In his seven-point manifesto, In Praise of Small (2016), David Joselit writes that ‘MoMA exhibits something like 1% of their collection at any one time.’[i] Such a figure (calculated by comparing the number of works on view with the number of objects in the collection) highlights that the purchase of artworks by museums and institutions doesn’t necessarily equate with greater accessibility. It also prompts the question as to who determines which objects from such an insurmountable archive should be on display at any given time. And the idea of collector and collection becomes even more muddied when considering the sale of art to private buyers—contemporary and traditional artworks often disappearing from view once purchased.
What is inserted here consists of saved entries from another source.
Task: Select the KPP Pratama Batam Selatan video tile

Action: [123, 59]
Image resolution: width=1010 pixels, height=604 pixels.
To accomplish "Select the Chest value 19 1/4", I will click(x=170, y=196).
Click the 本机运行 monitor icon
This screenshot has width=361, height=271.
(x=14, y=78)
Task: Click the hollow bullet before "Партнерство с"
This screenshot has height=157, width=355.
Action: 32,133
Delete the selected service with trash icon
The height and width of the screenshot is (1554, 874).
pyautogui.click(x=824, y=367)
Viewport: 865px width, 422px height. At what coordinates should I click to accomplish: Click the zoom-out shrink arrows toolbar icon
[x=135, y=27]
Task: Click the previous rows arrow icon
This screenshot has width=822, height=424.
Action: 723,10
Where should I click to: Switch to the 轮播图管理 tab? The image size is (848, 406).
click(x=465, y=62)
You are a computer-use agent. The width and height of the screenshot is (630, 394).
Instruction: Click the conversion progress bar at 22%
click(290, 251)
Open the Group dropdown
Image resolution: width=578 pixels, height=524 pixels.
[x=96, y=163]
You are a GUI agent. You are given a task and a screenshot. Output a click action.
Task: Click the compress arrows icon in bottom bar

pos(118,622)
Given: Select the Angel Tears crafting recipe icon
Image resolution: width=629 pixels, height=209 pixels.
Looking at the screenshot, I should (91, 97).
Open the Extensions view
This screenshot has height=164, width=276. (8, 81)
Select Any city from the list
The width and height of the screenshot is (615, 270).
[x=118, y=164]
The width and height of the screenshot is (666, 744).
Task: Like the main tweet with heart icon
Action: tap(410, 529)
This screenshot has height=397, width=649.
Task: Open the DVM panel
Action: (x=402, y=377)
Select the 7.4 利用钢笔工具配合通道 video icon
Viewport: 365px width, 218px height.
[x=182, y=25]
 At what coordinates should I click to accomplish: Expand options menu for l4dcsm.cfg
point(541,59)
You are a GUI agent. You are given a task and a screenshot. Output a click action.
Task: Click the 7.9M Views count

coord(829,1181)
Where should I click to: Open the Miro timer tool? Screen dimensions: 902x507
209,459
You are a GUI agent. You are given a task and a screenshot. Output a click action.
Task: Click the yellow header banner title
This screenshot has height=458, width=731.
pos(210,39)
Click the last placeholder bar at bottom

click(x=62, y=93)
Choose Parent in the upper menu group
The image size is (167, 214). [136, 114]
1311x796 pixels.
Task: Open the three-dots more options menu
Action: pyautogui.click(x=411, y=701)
Through building the 2018 Invitational exhibition around chosen pieces from the private collection of Sydney consultant and art collector Kate Smith, Home@735 reverses this process. Here the works of Sidney Nolan, Tony Garifalakis, Justin Mortimer and Ricky Swallow are made visible, placed alongside responsive or likeminded pieces by emerging and established artists. There is also the additional aspect of such works being presented in a gallery that is decidedly not a white cube or an institution, but rather one that sits between the public and private—Nolan’s Landscape with Ned Kelly (1982) is hung in a living room, Garifalakis’ Untitled #14 (2014) from the ‘mob rule (family series)’ is placed above stairs, whilst Swallow’s watercolours of the Kelly Gang are positioned along a corridor. The weight and feel of these works shifts in such an in-between domestic space: you’re allowed to get up close to the brushstrokes; you can examine the precise details of Kelly’s armour.

The exhibition itself can be divided into two parts: the downstairs section responding to the Nolan and Swallow works, and upstairs more concerned with figurative portraiture. Mortimer’s painting entitled Donor VI (2014), which depicts a blue-bruised figure lying prostate on a bed, provides the thematic focus for the upper space. Many of the other works are similarly preoccupied with corporeality, where the abject is combined with a sense of gentleness and vulnerability. There is Garifalakis’ disembodied opened mouth with the too-white and too-straight teeth, the sequestered face of Nuan Ho’s Nurse (2017), and the chafed forearms of William Reinsch’s Shame Study (2017). The self-portraits of Vanessa Stockard, Natasha Walsh and Yvette Coppersmith also suggest an open-faced intimacy, whereas Sassy Park’s sculptural piece, Men’s Group (2017), includes a terracotta head on its side—a kind of decapitation of the illustrious Victorian statuette.

But it is the arrangement of the downstairs gallery which suggests an awareness that the significance of a collected artwork—particular one as iconic and recognisable as Nolan’s—is determined by its relationship to the works placed beside it. Here Jason Phu, Dennis Golding and Deborah Kelly have all produced responsive pieces that directly engage with both Nolan’s ‘master’ status in the Australian canon, and the obsession with Ned Kelly as a go-to-figure of national identity. Phu’s Lao fucking up Ned (2017) sees the bushranger’s head clamped in the jaws of Laozi’s dog, whilst Kelly repurposes Nolan’s commissioned endpapers in Junee Archival (Sausage Party Showdown) (2018), slicing and overlaying the ponderous documents of art history into ironic collage.

Indigenous artist Dennis Golding’s photographic print, Among Others (2018), depicts a small clearing ringed by eucalypts. A series of capes has been affixed to the trunks, with each cape then painted with cultural symbols that mark out territories and sites. Here the photograph becomes a haunted document of visual signs—signs that oppose the primacy of Kelly’s helmet, and expose the colonial narrative underwriting Nolan and Swallow’s series of works.

The considered positioning of the 2018 Invitational is a reminder of the value of small and independent spaces gaining access to ‘canonical’ works, and indeed the idea of the canon itself: such markers of standards (and the collections that house them) cannot be fixed or closed—they must be continually recast.